Under the revised plan, employees wouldn’t report outside income until it reached more than $10,000. The previous amount had been $5,000, said Kent Bales, chairman of the Faculty Affairs Committee.
“The major change is that now employees have to report income from royalties on books,” said Frances Lawrenz, assistant vice president for research and associate dean of the Graduate School. “The University is not telling people they cannot make the money, but it requires the employee to be open about what he or she is getting money for.”
Disclosure assures that an individual’s outside business interests do not interfere with the teaching or research they are conducting, said Victor Bloomfield, chairman of the Faculty Consultative Committee.
The revision brings the University into compliance with recent changes in money distribution policies made by the federal and state governments.
“The federal government has requirements about the funds it allots to universities. It doesn’t want its funds to be misused,” Lawrenz said.
The University Senate Consultative and Faculty Affairs Committees approved the revised conflict of interest policy at the University Senate meeting on May 14.
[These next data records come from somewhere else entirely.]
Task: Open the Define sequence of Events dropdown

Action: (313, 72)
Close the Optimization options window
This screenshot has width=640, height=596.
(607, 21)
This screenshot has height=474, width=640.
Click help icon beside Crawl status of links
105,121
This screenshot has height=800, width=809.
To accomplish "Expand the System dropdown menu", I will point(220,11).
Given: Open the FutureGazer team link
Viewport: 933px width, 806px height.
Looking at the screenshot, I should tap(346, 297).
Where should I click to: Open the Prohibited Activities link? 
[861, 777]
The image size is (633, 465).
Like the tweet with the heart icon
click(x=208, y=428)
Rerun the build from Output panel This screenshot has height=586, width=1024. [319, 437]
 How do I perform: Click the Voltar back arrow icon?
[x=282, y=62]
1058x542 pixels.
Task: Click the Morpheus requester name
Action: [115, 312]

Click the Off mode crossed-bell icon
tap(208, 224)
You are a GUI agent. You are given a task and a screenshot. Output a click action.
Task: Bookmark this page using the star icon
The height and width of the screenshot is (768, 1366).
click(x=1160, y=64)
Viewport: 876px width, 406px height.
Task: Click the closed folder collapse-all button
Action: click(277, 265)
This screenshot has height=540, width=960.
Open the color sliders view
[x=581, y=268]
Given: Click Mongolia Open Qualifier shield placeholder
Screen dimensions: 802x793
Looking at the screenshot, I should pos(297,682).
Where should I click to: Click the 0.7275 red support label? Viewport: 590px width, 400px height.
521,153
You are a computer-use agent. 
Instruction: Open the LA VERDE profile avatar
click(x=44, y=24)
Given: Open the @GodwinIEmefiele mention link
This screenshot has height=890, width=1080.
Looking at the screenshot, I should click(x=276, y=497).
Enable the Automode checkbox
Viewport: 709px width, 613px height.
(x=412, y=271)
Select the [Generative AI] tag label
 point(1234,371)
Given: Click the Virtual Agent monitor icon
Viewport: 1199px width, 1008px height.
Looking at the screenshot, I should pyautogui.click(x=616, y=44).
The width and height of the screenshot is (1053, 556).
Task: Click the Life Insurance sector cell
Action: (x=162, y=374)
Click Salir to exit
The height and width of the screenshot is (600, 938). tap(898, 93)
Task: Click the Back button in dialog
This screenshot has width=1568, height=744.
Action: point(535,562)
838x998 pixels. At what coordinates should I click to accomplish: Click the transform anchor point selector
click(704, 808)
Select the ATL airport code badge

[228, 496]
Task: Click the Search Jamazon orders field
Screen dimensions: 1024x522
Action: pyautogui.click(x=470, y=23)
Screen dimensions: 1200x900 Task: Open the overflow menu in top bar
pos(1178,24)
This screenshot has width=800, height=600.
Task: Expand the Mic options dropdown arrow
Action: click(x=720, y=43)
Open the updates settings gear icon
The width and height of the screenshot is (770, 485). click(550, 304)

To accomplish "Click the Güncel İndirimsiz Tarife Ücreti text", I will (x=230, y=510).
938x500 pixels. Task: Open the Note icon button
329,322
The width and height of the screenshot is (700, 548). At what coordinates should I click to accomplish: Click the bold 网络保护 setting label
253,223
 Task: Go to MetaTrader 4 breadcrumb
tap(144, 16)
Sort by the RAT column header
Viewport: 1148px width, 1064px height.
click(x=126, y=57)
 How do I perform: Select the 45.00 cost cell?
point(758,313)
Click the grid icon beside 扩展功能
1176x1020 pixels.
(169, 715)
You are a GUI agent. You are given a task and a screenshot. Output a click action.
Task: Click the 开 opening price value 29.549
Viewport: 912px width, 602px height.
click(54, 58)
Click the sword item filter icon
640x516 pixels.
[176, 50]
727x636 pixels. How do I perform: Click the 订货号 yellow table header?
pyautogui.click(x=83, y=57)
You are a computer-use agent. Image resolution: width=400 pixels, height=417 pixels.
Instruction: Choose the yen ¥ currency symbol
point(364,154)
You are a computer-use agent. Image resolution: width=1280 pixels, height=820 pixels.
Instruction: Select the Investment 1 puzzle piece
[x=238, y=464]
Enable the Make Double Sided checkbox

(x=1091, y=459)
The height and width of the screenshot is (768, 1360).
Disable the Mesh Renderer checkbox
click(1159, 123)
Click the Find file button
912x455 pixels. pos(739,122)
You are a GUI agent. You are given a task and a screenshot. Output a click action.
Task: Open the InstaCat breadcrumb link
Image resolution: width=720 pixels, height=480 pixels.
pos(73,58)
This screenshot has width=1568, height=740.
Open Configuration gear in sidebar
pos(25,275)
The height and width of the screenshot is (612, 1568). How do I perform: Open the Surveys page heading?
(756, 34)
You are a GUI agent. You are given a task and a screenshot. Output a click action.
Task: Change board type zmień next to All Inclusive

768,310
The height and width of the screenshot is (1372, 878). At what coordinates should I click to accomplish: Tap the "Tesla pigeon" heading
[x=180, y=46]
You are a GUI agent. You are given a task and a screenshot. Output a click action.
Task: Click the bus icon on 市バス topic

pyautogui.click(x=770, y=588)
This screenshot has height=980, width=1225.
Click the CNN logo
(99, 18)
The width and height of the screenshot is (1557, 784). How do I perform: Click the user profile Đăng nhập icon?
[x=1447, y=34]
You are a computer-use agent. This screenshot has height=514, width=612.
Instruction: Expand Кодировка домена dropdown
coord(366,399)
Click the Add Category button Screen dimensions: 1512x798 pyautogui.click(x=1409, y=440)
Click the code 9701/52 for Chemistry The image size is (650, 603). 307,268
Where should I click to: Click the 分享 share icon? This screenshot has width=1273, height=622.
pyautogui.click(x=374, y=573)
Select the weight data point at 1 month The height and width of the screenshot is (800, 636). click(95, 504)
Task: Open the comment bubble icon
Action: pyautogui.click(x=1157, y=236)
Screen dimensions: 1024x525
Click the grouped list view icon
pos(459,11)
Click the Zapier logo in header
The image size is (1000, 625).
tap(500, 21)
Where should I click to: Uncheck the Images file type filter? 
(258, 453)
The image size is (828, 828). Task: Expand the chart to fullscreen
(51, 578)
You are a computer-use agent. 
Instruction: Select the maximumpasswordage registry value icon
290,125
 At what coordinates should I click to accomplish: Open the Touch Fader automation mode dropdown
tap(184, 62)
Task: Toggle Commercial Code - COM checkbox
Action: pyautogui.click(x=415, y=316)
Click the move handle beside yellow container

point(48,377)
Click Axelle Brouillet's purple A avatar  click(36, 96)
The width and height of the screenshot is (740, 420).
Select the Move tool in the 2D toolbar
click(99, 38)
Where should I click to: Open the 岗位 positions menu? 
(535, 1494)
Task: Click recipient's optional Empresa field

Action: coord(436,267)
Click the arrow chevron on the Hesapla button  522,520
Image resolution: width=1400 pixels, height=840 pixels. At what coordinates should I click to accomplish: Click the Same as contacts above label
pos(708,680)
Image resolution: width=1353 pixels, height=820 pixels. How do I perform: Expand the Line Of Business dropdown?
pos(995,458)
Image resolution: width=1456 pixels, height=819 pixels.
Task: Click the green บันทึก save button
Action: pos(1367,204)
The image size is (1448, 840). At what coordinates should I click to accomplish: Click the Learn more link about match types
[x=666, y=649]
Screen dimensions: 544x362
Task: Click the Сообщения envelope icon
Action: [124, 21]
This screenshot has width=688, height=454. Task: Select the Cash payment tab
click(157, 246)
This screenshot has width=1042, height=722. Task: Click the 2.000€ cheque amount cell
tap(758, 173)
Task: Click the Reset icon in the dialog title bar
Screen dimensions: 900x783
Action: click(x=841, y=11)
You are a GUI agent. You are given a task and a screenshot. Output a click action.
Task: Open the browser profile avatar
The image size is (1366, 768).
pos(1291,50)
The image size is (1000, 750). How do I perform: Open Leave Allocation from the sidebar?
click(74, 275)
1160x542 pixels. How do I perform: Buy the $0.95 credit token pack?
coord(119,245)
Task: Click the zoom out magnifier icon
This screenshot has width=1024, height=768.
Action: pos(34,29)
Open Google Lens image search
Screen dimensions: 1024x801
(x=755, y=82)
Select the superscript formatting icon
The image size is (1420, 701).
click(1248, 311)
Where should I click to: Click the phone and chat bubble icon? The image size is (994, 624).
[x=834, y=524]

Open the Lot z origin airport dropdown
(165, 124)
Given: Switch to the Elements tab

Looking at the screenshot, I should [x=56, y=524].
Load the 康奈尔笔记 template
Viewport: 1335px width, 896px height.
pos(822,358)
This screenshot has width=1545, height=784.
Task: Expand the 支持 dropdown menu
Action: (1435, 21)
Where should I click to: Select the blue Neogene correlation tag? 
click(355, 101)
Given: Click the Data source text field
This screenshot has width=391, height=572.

Because the University receives federal money, certain aspects of the conflict of interest policy needed to be updated. The changes were necessary to remain in accordance with the National Institutes of Health and National Science Foundation programs, Lawrenz said.
Katie De Boer, Board of Regents coordinator, said after the board reviews the revised policy in June, it will vote on adoption in July.
Employees aren’t required to report all additional income. Exceptions to the policy include money from engagements sponsored by public or nonprofit organizations and earnings under $10,000 from a business for educational materials.
For example, if a University employee receives an additional income of $10,000 during a 12-month period from a book he or she has authored, the employee is required to inform the University of this income.
The conflict of interest policy, last revised in 1994, has existed at the University since 1973. Revisions during the past 25 years have created principles for identifying potential conflicts.
The policy determines procedures for dealing with conflicts that do occur to assure they do not improperly affect University research and other activities.